BRIEF DESCRIPTION OF THE SEVERAL VIEWS OF THE DRAWING(S)
[0014] For a better understanding of the invention, some
embodiments thereof are now described, purely by way of
non-limiting example and with reference to the attached drawings,
wherein:
[0015] FIG. 1 illustrates a simplified circuit diagram of a known
voltage regulator;
[0016] FIG. 2 illustrates a block diagram of a storage device
incorporating a regulator according to the present invention;
[0017] FIG. 3 is a simplified circuit diagram of a voltage
regulator according to a first embodiment of the invention;
[0018] FIG. 4 is a simplified circuit diagram of a voltage
regulator in a second embodiment of the present invention; and
[0019] FIGS. 5A-5E are graphs showing time plots of quantities
present in the voltage regulator of FIG. 4.
DETAILED DESCRIPTION OF THE INVENTION
[0020] The invention will be illustrated hereinafter with reference
to the field of nonvolatile memories. This must not, however, be
considered in any sense limiting, since the voltage regulator
according to the invention may be advantageously used in various
fields, in particular when it is necessary to supply a regulated
voltage to a load circuit that substantially absorbs current
pulses.
[0021] FIG. 2 shows a storage device 20 comprising a memory array
21, here of nonvolatile type, a row decoder 22, a column decoder
23, and a voltage regulator 25. The memory array 21 is formed by a
plurality of cells 26 organized in rows and columns.
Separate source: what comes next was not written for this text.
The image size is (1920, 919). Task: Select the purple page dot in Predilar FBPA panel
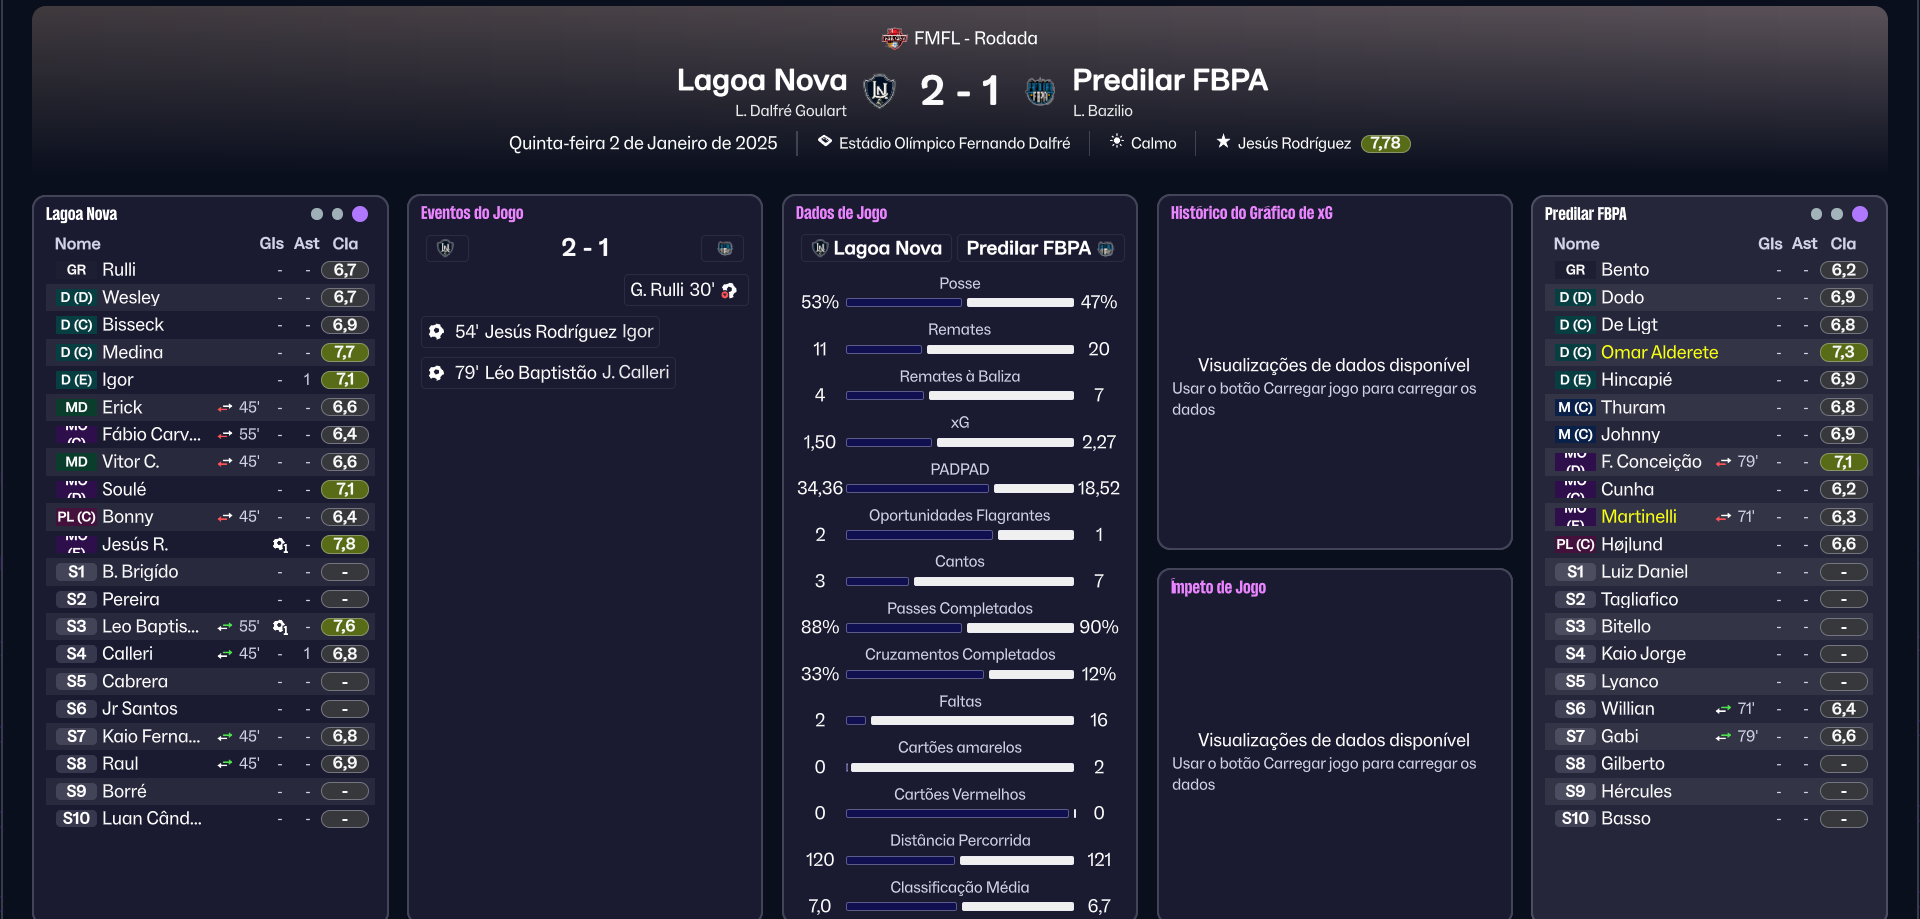pyautogui.click(x=1860, y=214)
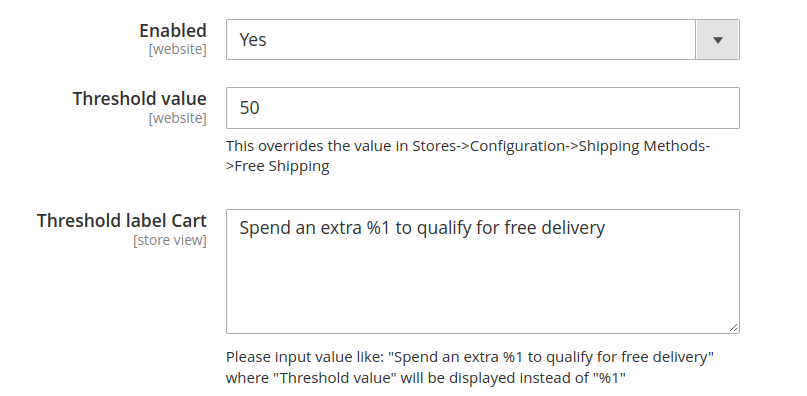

In particular,
cells 26 belonging to a same row have gate terminals connected to a
same wordline 27, while cells belonging to a same column have drain
terminals connected to a same bitline 28. Furthermore, a word
capacitance C.sub.WL, here schematically represented by a word
capacitor 30, is associated with each wordline 27.
[0022] The row decoder 22 selects one of the wordlines 27 and
connects it to an output terminal 25a of the voltage regulator
25.
[0023] In FIG. 3, in which parts in common with FIG. 1 are
designated by the same reference numbers, the wordline 27 selected
and the row decoder 22 are represented schematically by the word
capacitors 30 and, respectively, by a switch 31 which selectively
connects the word capacitor 30 to the voltage regulator 25. FIG. 3
also illustrates the buffer capacitor 3, which represents a portion
of the load of the memory array 21 and/or of the row decoder 22
statically connected to the output terminal 25a of the regulator
25.
[0024] The regulator 25 comprises the differential amplifier 2, the
reference-voltage source 10, the resistance divider 12, and the
control unit 4, and is moreover provided with a boost circuit 33.
In greater detail, the boost circuit 33 comprises a drive stage 34,
a boost capacitor 35, having a boost capacitance CB, and a
compensation stage 36.
[0025] The drive stage 34 has an input, which forms a control
terminal 33a of the boost circuit 33 and receives the boost signal
B, and an output connected to a first terminal 35a of the boost
capacitor 35. The boost capacitor 35 has a second terminal
connected to the output terminal 25a of the voltage regulator 25.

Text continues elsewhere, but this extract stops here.